### TASK
Rewrite the lines below as a numbered list, skipping any blank lines and leaving the pictures out.

### EXTRACTED RECORDS
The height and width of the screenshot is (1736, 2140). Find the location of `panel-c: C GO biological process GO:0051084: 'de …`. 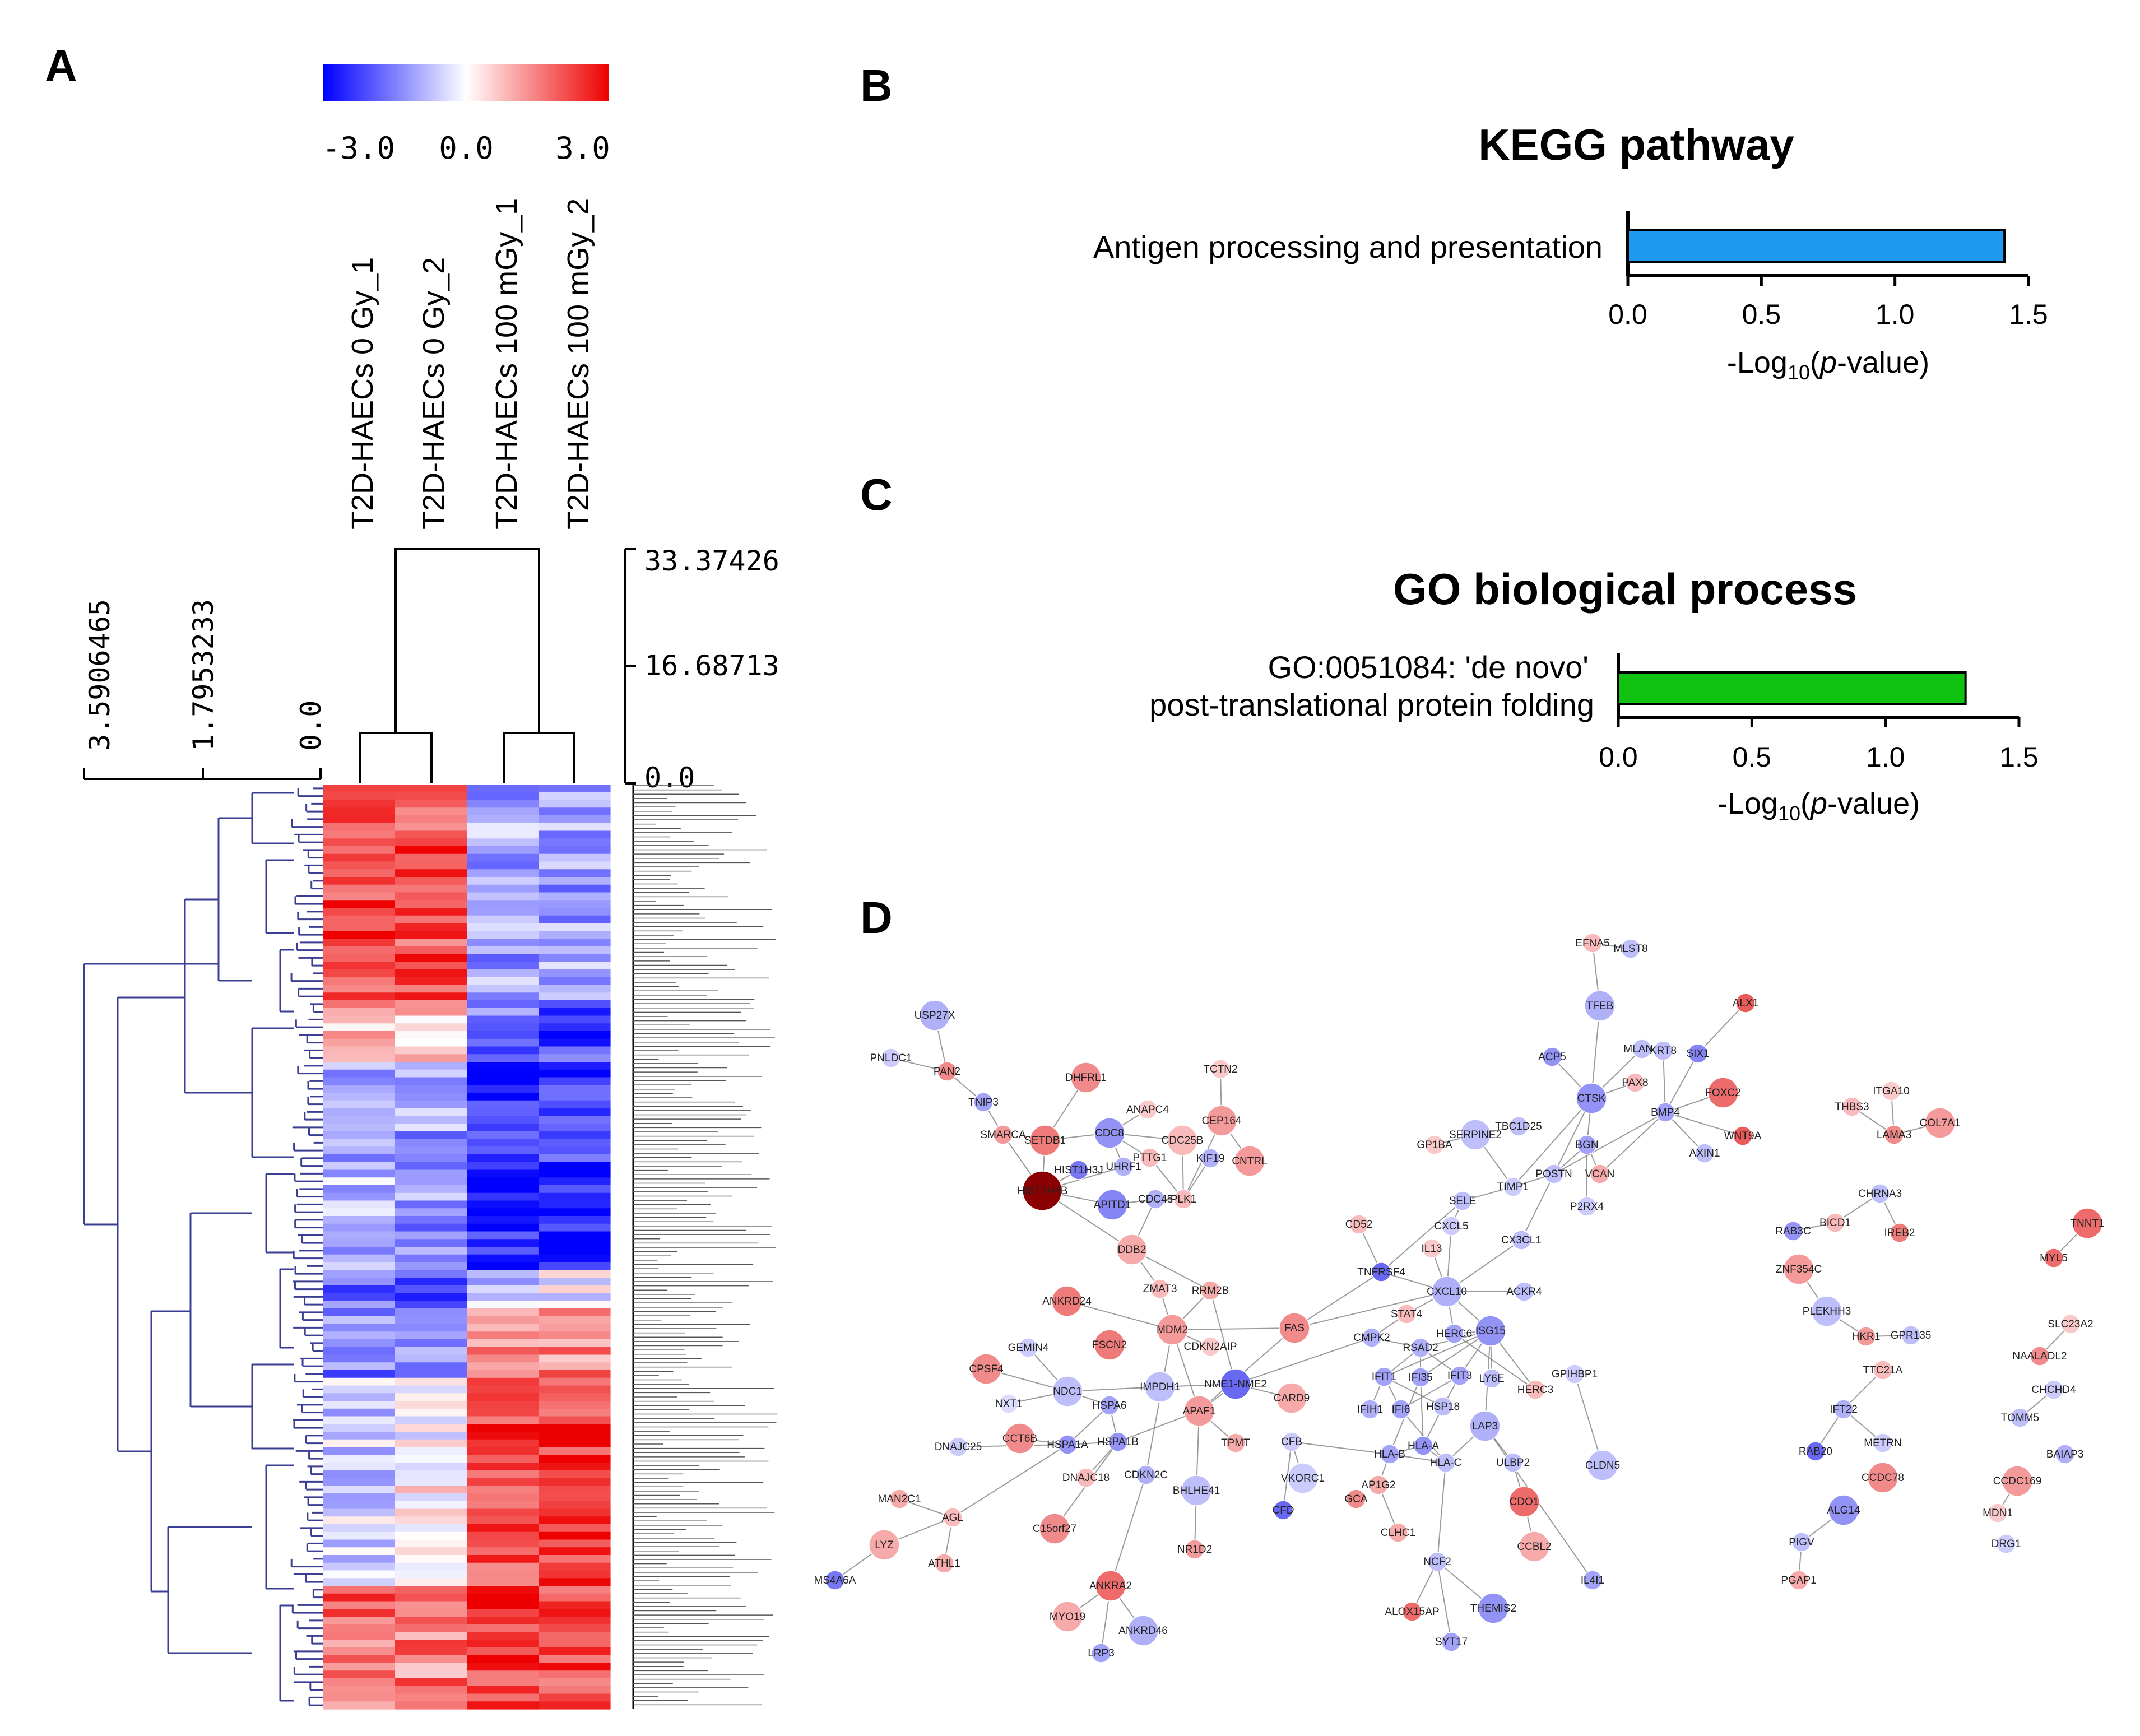

panel-c: C GO biological process GO:0051084: 'de … is located at coordinates (1449, 647).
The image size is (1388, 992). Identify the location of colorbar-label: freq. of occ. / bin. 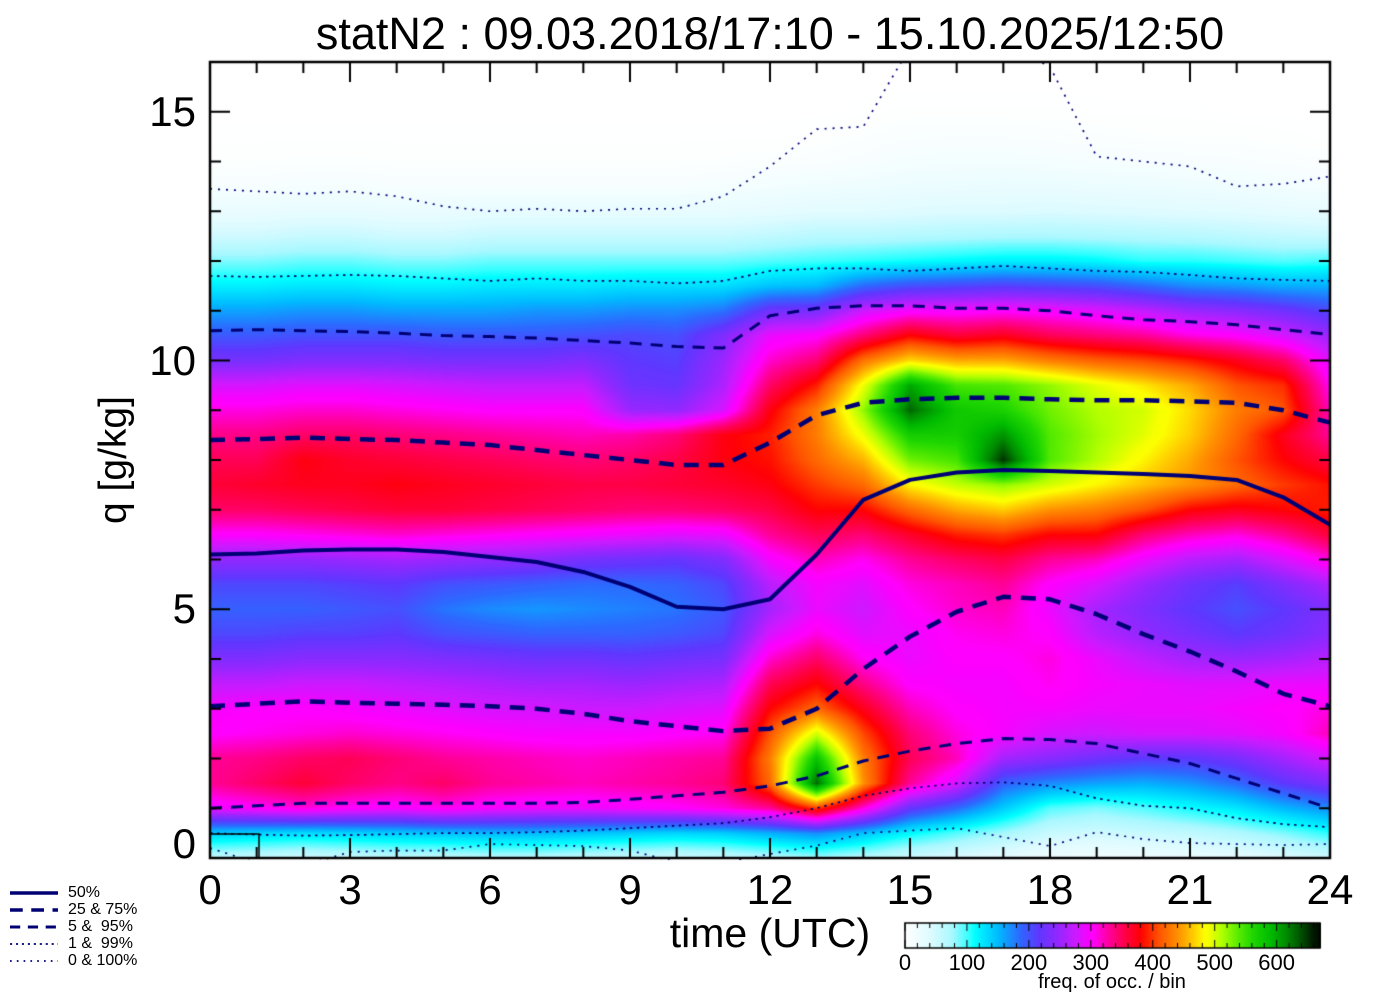
(1112, 982).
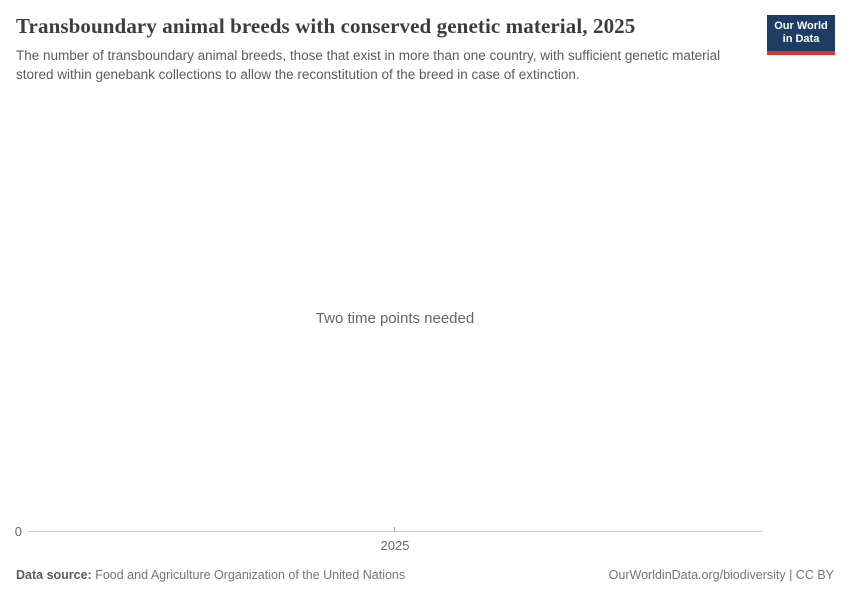  What do you see at coordinates (721, 575) in the screenshot?
I see `attribution-link: OurWorldinData.org/biodiversity | CC BY` at bounding box center [721, 575].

### ANSWER
1. The height and width of the screenshot is (1736, 2140). Find the location of `panel-c: C GO biological process GO:0051084: 'de …`. 
2. panel-c: C GO biological process GO:0051084: 'de … is located at coordinates (1449, 647).
3. The image size is (1388, 992). Identify the location of colorbar-label: freq. of occ. / bin. 
4. (1112, 982).
5.   What do you see at coordinates (721, 575) in the screenshot?
6. I see `attribution-link: OurWorldinData.org/biodiversity | CC BY` at bounding box center [721, 575].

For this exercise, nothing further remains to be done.